> **What is required**: The line containing "You are a computer-use agent." and every line after it, through the end of the material: copy these exactly and nothing else, leaving pictures out.

● ● ●

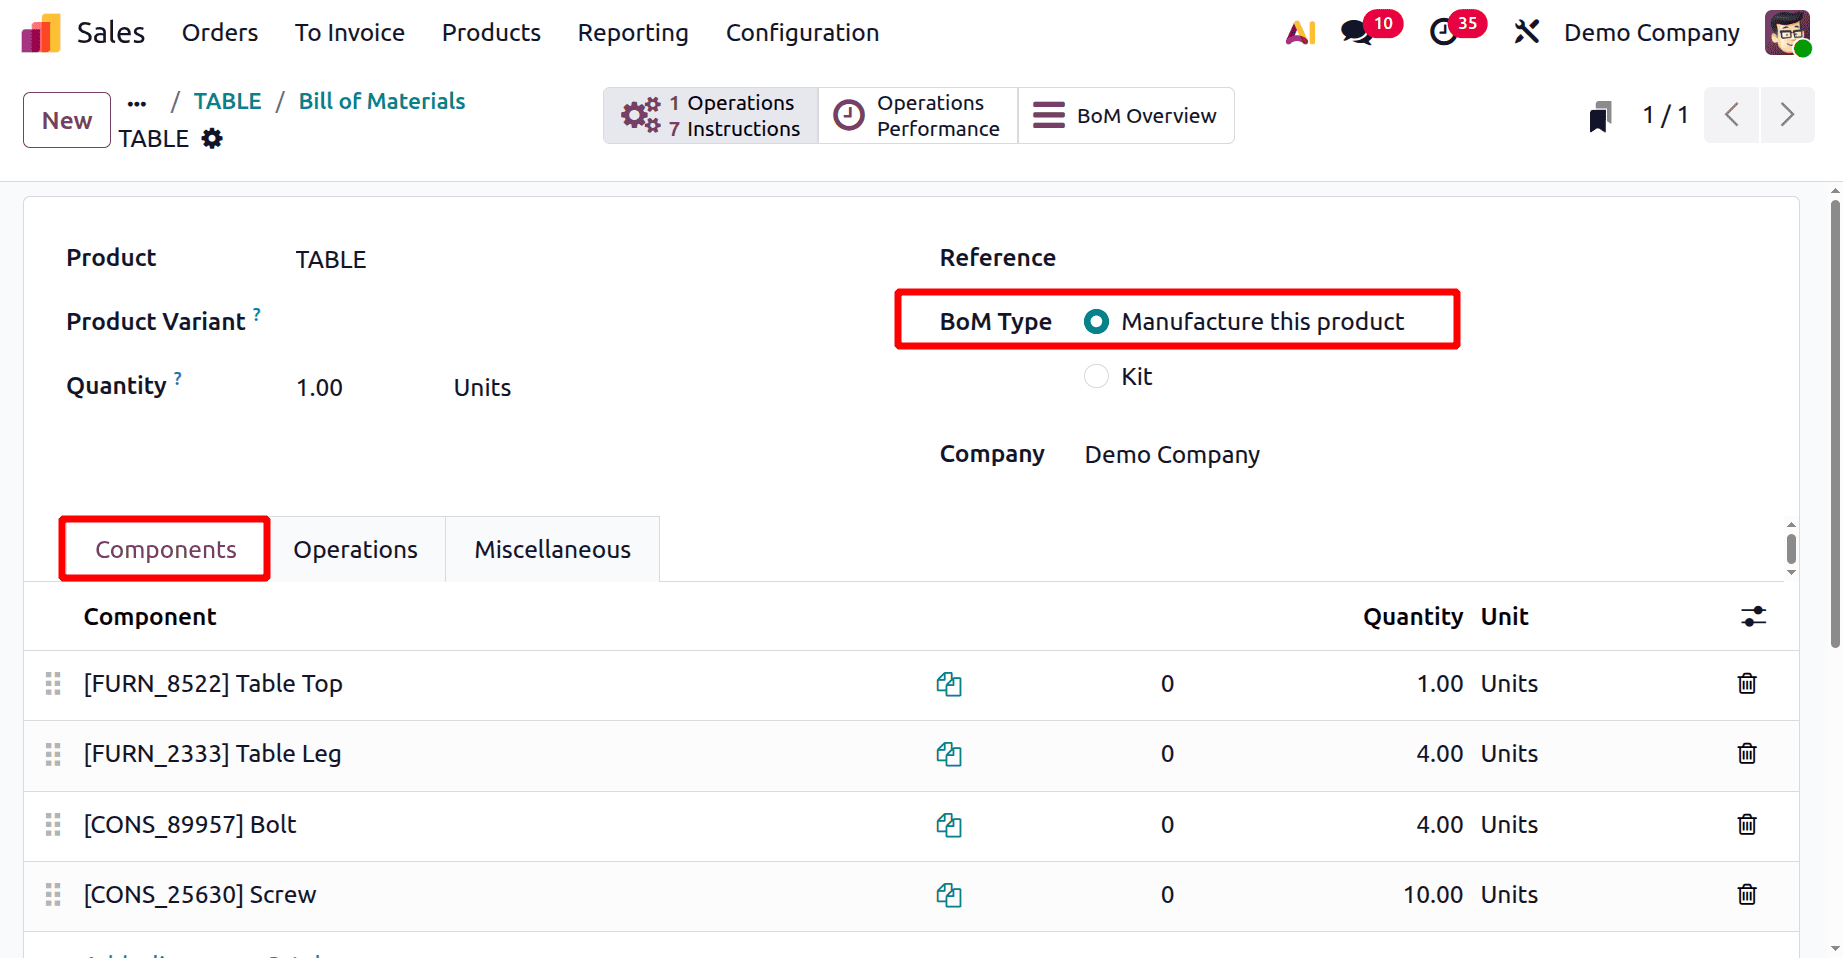Click the tools wrench icon near Demo Company
This screenshot has height=958, width=1843.
click(1527, 31)
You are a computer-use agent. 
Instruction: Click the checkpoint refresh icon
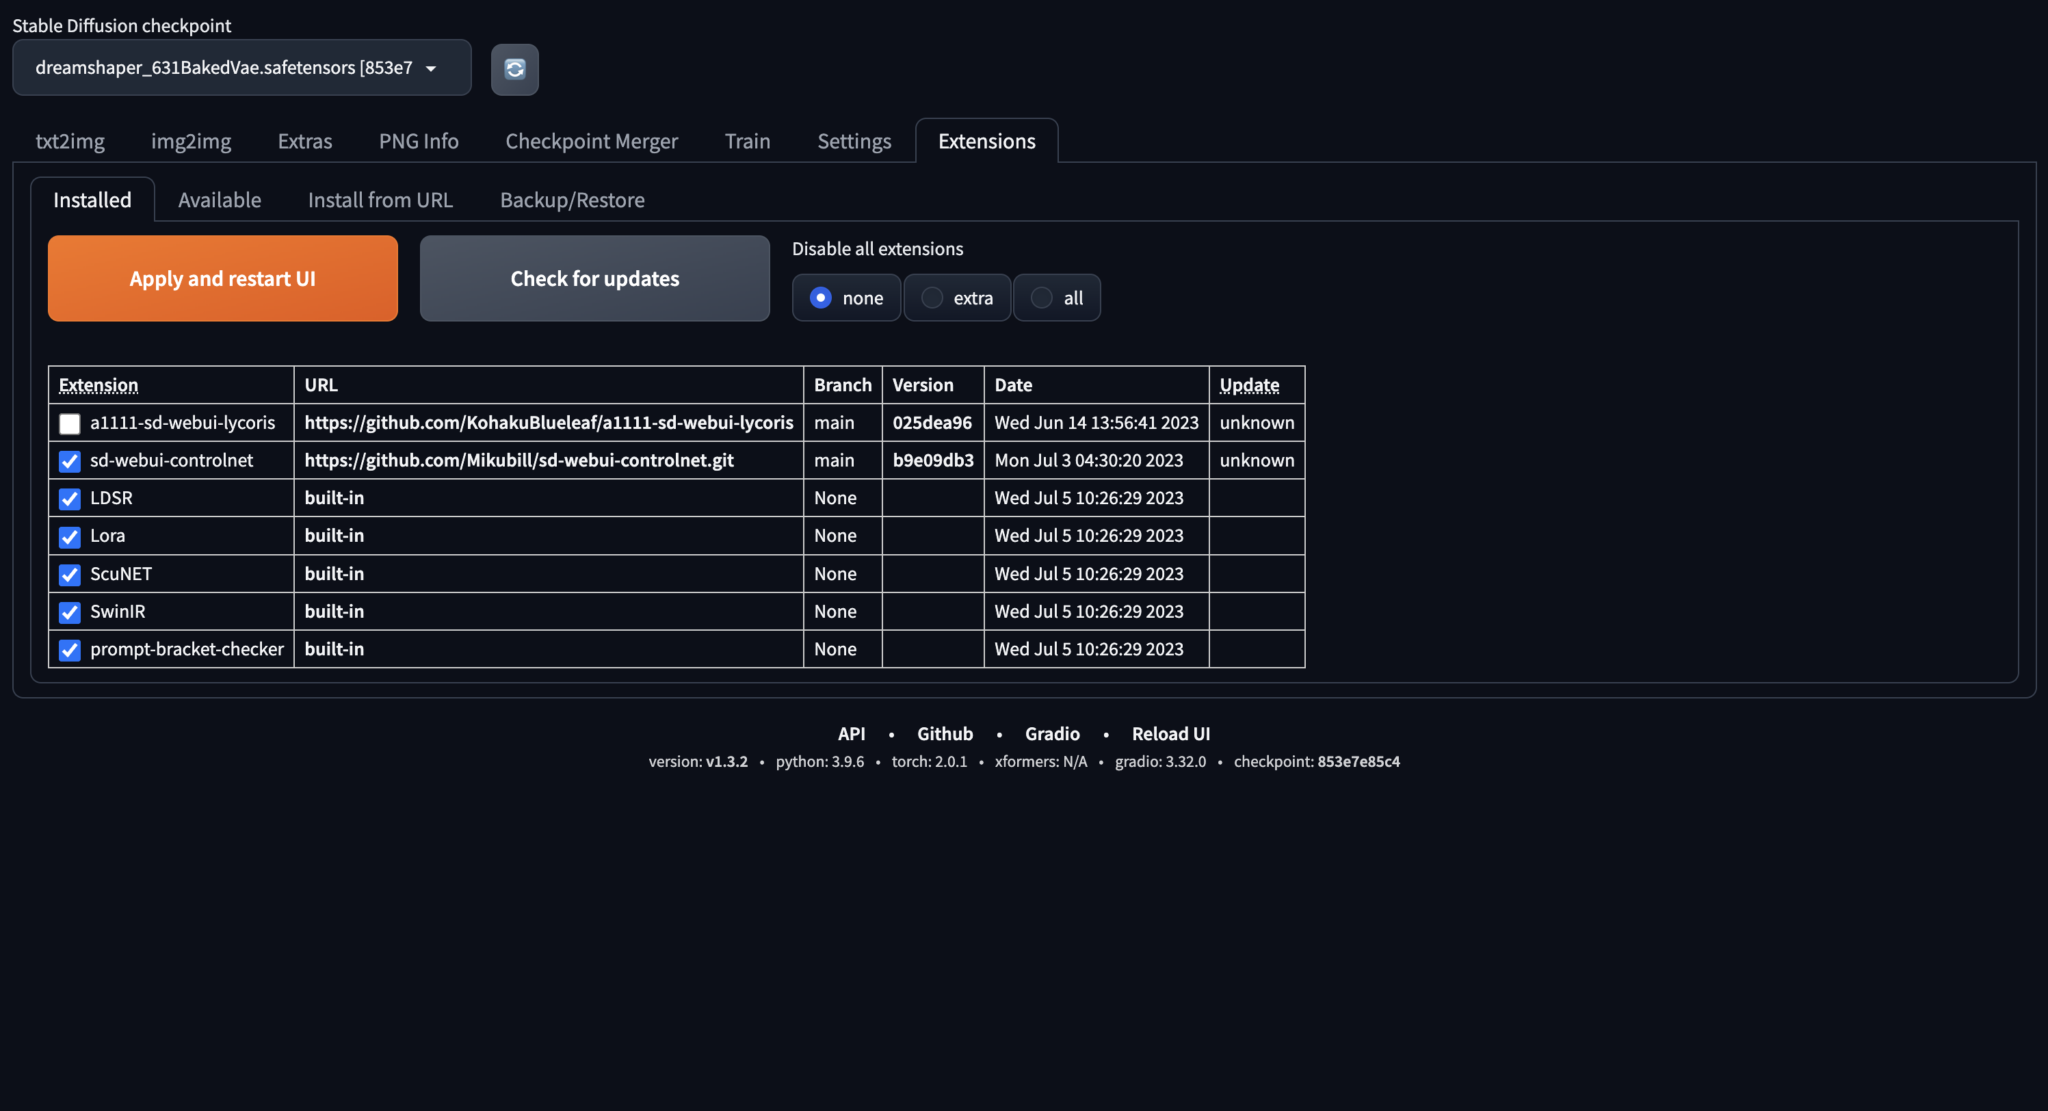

● ● ●

> **Final answer**:
You are a computer-use agent. 
Instruction: Click the checkpoint refresh icon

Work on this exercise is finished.